La Cour se livre à une hypothèse comportementale : un consommateur, découragé par le montant de la taxe sur un véhicule de très forte puissance, se reporterait vraisemblablement sur un modèle de la tranche d’imposition immédiatement inférieure, soit celle de 17-18 chevaux fiscaux. C’est à ce niveau que doit s’apprécier l’existence d’une éventuelle concurrence et, par conséquent, d’un effet de substitution au profit des voitures de fabrication nationale. Cette démarche pragmatique démontre que l’interdiction de l’article 95 vise avant tout à garantir la neutralité concurrentielle de la fiscalité intérieure. Le simple désavantage pour un produit importé n’est pas suffisant ; il faut que ce désavantage se traduise par un avantage pour un produit national concurrent.

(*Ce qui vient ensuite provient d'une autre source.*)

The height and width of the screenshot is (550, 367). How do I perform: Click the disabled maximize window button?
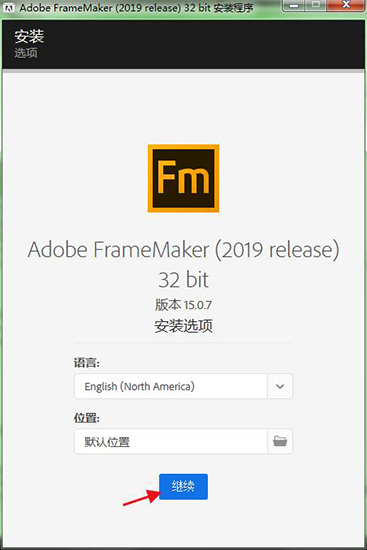coord(316,5)
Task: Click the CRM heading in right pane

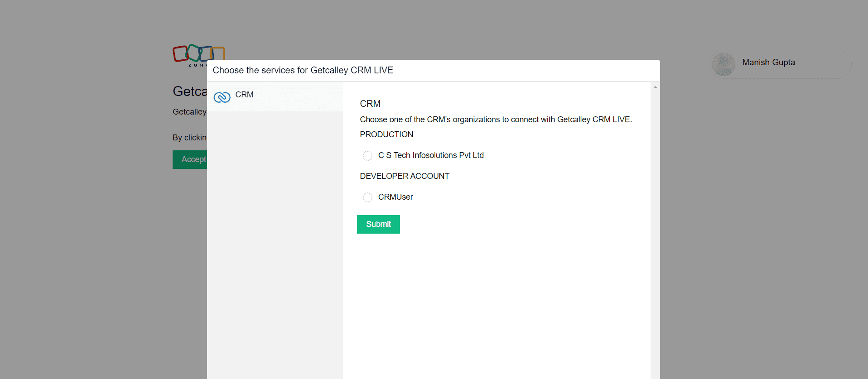Action: [370, 104]
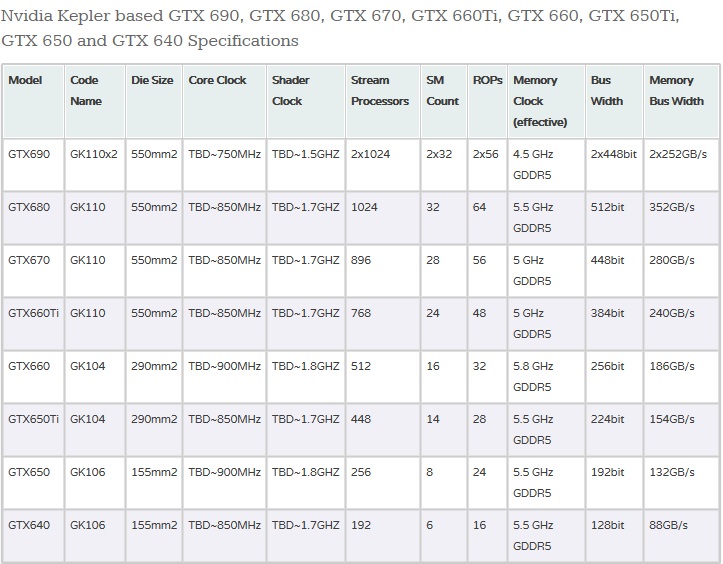Select the GTX670 model cell
The image size is (723, 564).
coord(33,271)
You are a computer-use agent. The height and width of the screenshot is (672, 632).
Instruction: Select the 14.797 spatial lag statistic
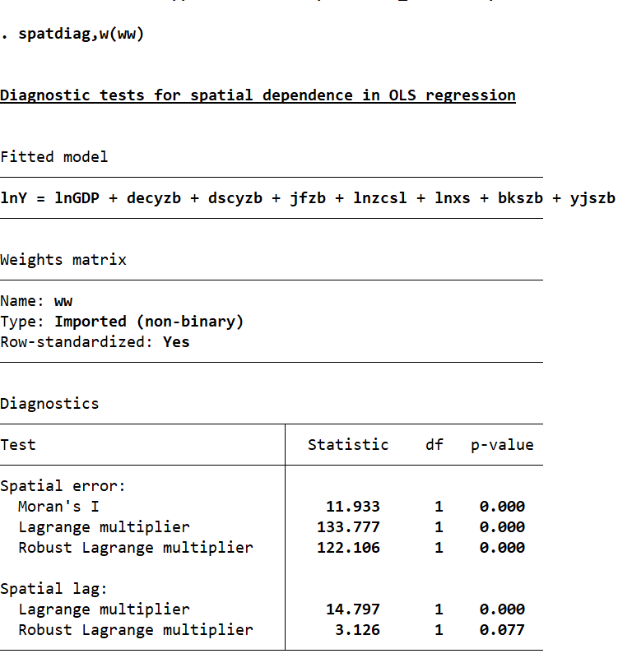coord(353,609)
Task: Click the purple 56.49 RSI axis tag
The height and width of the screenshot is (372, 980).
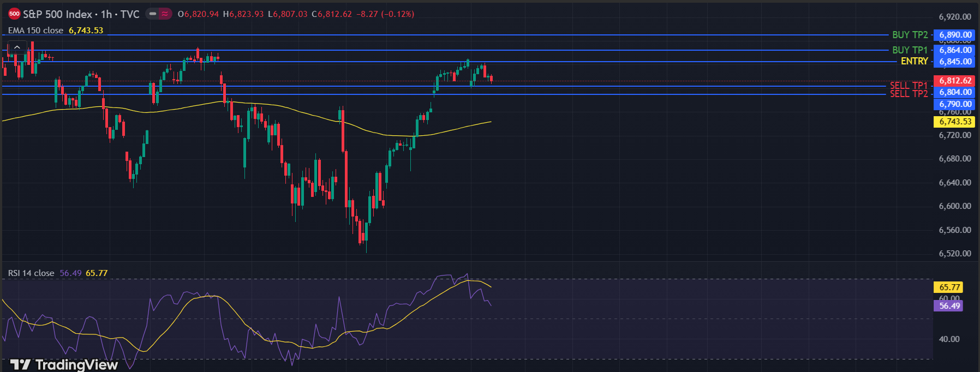Action: point(949,306)
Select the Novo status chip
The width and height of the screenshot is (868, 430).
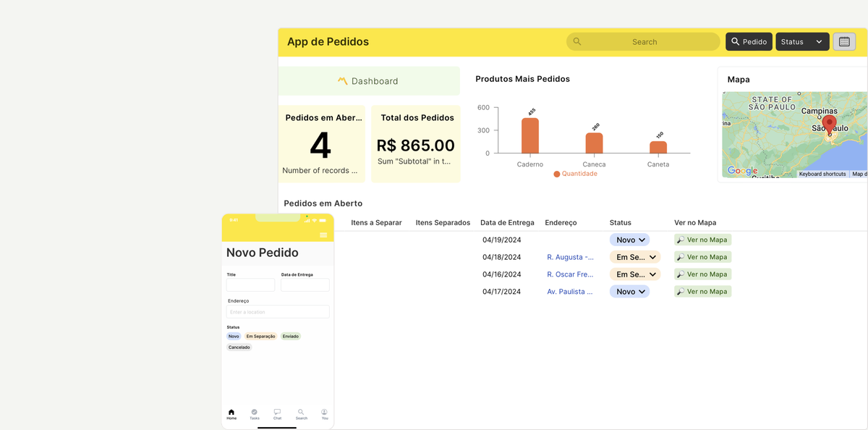tap(233, 336)
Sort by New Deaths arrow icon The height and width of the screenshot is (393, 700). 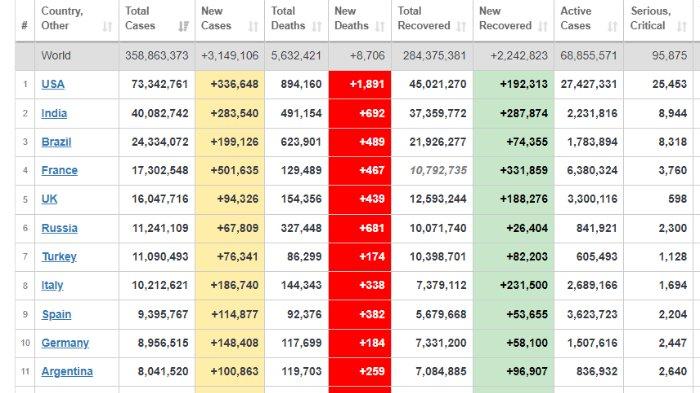(x=380, y=27)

B. La neutralisation de l’effet protecteur par la structure de l’offre
L’analyse factuelle du marché français conduit la Cour à conclure à l’absence d’un tel effet de substitution. Elle observe que la tranche de puissance fiscale de 17-18 chevaux, vers laquelle les consommateurs pourraient se tourner, est elle-même composée « en très grande majorité de fabrication étrangère », la part de marché des constructeurs nationaux y étant marginale. Quant à la tranche encore inférieure, celle des 15-16 chevaux, si elle comprend une majorité de véhicules nationaux, elle offre également aux consommateurs un large choix de véhicules importés.
Par conséquent, même si la progressivité de la taxe détournait certains acheteurs des véhicules les plus puissants, cet effet ne bénéficierait pas de manière significative à la production nationale. Les consommateurs seraient plus enclins à choisir un autre véhicule importé, légèrement moins puissant, plutôt qu’un modèle national. Dans ces conditions, la Cour juge que l’augmentation du coefficient de progressivité « n’apparaît pas que, dans un système tel que celui en cause en l’espèce, [elle] puisse avoir pour effet de favoriser la vente de véhicules de fabrication nationale ». La décision illustre parfaitement comment une analyse fine de la structure de l’offre sur un marché peut démentir une présomption de protectionnisme. La Cour se garde ainsi de condamner une mesure fiscale sur la base d’une simple apparence, privilégiant une approche économique et concrète de l’effet utile de la règle de droit.